Bilan

Pour la nouvelle direction de BSI, les erreurs appartiennent au passé

Les manquements de BSI, qui ont amené la Finma et son homologue singapourienne à prendre des mesures radicales contre la banque, "appartiennent au passé", a fait valoir le nouveau CEO.

À en croire le nouveau CEO, les décisions des autorités de la ville-État n'auront "aucun impact immédiat" sur les opérations de la filiale singapourienne de BSI.

Crédits: Keystone

Les manquements de BSI en termes de gouvernance, de contrôle et d'organisation interne, qui ont amené l'Autorité fédérale de surveillance des marchés financiers (Finma) et son homologue singapourienne (MAS) à prendre des mesures radicales contre la banque, remontent à 3-4 ans et "appartiennent en quelque sorte au passé", a fait valoir dans le "Corriere del Ticino" le nouveau directeur général (CEO) Roberto Isolani.

"En substance, (la MAS) a dit que nous devions poursuivre la fusion avec EFG et à la fin du processus remettre notre licence bancaire, ce qui était en substance déjà prévu", a-t-il assuré.

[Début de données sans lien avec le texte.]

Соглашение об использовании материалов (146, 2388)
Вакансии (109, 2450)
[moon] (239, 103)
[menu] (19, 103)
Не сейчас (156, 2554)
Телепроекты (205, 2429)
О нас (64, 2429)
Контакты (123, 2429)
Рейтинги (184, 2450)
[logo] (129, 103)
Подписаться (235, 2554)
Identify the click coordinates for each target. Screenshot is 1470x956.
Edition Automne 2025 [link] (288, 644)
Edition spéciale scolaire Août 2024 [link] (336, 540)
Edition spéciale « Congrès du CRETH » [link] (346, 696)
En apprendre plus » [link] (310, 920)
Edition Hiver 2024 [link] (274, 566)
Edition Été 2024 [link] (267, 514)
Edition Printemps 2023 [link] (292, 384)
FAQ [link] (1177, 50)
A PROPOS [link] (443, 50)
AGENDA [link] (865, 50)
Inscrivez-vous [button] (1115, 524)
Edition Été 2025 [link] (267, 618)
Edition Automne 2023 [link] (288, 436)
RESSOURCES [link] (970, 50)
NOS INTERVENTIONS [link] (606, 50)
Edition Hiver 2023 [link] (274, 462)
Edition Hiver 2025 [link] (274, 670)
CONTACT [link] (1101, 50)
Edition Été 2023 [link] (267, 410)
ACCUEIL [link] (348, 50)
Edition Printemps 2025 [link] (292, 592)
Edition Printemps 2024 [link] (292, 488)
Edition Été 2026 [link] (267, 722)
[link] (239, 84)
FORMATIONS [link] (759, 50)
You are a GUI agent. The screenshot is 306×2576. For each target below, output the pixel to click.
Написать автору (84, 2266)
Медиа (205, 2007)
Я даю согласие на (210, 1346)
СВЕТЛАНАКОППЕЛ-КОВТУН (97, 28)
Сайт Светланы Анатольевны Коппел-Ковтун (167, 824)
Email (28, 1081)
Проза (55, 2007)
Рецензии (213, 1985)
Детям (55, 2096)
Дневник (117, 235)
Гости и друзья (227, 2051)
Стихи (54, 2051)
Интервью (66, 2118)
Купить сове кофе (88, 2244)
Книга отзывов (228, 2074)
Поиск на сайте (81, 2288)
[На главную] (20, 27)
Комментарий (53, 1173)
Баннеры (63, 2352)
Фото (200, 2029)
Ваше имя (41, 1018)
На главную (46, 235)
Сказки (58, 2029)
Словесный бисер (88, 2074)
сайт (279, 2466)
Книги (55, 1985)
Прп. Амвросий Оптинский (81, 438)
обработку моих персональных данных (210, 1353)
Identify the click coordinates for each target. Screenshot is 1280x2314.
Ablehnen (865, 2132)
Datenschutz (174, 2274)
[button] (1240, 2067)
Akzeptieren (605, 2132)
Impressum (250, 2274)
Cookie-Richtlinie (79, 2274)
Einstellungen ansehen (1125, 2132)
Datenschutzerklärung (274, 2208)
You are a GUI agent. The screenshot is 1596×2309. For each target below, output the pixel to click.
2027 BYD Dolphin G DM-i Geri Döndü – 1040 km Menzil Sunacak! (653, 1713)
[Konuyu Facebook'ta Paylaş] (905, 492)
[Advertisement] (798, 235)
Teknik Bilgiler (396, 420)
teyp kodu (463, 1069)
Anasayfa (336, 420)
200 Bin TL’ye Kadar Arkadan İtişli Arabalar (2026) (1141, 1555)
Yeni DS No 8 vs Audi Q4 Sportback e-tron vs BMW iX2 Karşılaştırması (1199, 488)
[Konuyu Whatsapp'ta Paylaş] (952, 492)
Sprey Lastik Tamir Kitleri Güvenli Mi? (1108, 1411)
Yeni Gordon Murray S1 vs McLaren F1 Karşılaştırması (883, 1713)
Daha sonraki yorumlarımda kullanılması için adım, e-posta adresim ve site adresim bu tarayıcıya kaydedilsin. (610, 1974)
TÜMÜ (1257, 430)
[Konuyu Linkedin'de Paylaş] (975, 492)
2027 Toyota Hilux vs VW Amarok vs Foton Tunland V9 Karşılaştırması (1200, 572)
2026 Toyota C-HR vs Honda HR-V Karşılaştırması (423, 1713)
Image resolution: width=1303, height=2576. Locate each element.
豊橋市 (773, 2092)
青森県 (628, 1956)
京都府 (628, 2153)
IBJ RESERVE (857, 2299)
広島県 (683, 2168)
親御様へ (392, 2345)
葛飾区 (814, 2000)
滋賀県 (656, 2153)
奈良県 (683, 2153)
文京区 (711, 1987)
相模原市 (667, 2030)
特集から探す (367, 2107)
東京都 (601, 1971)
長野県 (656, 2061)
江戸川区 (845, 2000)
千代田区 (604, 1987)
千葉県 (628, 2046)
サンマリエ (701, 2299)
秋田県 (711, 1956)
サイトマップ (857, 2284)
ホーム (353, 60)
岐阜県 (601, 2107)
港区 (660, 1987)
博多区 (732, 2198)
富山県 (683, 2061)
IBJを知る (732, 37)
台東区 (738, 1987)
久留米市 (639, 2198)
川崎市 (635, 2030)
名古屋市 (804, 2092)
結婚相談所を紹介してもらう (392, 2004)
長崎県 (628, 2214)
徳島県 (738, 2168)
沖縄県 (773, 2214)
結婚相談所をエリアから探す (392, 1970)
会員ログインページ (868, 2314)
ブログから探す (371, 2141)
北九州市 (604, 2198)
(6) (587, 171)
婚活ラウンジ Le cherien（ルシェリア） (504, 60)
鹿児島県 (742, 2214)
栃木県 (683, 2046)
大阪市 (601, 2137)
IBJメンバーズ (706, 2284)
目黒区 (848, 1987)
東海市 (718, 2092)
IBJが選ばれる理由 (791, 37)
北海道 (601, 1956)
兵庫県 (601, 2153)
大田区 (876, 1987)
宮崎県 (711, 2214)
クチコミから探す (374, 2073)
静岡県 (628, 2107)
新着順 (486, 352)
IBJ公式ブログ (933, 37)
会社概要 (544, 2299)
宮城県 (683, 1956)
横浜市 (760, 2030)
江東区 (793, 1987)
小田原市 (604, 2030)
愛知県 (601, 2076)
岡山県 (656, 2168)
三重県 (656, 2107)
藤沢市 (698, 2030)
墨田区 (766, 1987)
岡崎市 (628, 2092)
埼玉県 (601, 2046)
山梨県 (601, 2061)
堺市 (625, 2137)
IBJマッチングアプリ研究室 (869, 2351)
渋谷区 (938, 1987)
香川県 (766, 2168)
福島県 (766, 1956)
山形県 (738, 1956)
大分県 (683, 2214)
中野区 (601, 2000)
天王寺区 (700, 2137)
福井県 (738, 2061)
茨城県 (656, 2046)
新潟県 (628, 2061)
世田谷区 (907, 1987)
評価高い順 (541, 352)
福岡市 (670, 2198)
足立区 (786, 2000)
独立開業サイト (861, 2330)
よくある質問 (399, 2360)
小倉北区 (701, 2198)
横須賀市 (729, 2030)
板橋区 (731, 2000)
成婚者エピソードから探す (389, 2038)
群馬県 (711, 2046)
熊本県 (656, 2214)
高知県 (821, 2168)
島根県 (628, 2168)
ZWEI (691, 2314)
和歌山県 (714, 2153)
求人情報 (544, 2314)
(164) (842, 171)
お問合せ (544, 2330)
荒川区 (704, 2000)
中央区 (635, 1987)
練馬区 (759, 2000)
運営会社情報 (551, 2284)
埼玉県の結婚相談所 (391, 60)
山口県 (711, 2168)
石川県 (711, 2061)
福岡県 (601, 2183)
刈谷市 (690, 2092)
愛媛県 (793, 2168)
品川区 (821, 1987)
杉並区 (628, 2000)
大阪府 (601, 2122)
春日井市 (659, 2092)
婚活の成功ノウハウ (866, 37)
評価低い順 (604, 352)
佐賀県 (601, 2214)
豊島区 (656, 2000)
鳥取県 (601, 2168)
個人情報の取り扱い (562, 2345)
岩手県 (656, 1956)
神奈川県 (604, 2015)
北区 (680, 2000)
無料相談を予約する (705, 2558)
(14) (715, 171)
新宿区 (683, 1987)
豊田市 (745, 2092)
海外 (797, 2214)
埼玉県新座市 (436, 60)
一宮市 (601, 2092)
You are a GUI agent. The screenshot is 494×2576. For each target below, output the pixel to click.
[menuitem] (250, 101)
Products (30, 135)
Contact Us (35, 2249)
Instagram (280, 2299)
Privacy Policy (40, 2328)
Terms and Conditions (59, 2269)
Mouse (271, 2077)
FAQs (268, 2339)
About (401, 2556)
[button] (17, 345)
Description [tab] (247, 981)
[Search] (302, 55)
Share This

Ces propos contrastent avec ceux tenus par les régulateurs, la Finma évoquant de "graves infractions aux dispositions relatives au blanchiment d'argent" et le MAS "le pire cas de défaillances de contrôle et de manquements graves que nous ayons vu dans le secteur financier à Singapour".

Aucun impact

À en croire le nouveau CEO, désigné au pied levé après la démission de Stefano Coduri, les décisions des autorités de la ville-État n'auront "aucun impact immédiat" sur les opérations de la filiale singapourienne de BSI et "il n'y aura pas de conséquences pour notre personnel actif dans la filiale".

Contactée par AWP, la direction de BSI a rappelé jeudi que la décision du MAS de révoquer sa licence bancaire adviendra ultérieurement, après le transfert des actifs de la filiale de Singapour à son homologue d'EFG. "Jusqu'à ce transfert, la banque continuera normalement ses opérations comme elle le fait aujourd'hui", en Suisse comme à l'international.

De son côté, le MAS a demandé au parquet d'enquêter sur six membres de la direction, dont deux ex-CEO, afin d'évaluer si ceux-ci sont impliqués dans des activités criminelles.

Depuis les faits qui sont reprochés à la banque, des mesures "très significatives" ont été prises, a affirmé le nouveau CEO et représentant du brésilien BTG Pactual, actuel propriétaire de BSI, citant la nomination de deux nouveaux responsables, l'un en charge des risques (CRO) l'été dernier, et l'autre des aspects légaux et de conformité fiscale (CLO) en janvier.

Absence de preuves

Concernant le bannissement des responsables de BSI après que cette dernière aura été absorbée et dissoute suite à son intégration dans le gestionnaire de fortune zurichois EFG International prévue d'ici la fin de l'année, l'Italien a soutenu qu'il n'y avait "aucune preuve que des membres actuels du conseil d'administration ou de la direction soient impliqués dans l'affaire".

Une porte-parole de la banque a par ailleurs confirmé que M. Isolano devrait faire partie du conseil d'administration de la banque fusionnée.

Faisant écho aux propos du patron de la Finma, Mark Branson, M. Isolani a insisté sur le fait que l'utilisation de la marque BSI reste autorisée et qu'elle constitue au Tessin et en Italie "l'un des points cruciaux de la stratégie" ayant mené à la fusion EFG-BSI.

Contacté, le repreneur zurichois s'est pour sa part montré plus réservé sur la question. "Nous travaillons à la future stratégie de marque et évaluons actuellement les options", a indiqué une porte-parole d'EFG International.

M. Isolani a également rappelé que les sanctions des régulateurs, qui totalisent plus de 100 mio CHF, étaient entièrement couvertes par les réserves pour risques bancaires et qu'elles seront "sans conséquences sur la solidité financière de l'institut".

Le gestionnaire de fortune zurichois avait pour sa part annoncé que les sanctions se traduiraient par "une réduction du prix d'achat" de BSI. Interrogée à ce sujet, EFG n'a pas souhaité fournir plus de détails, notamment quant à une éventuelle indemnisation pour le risque de réputation.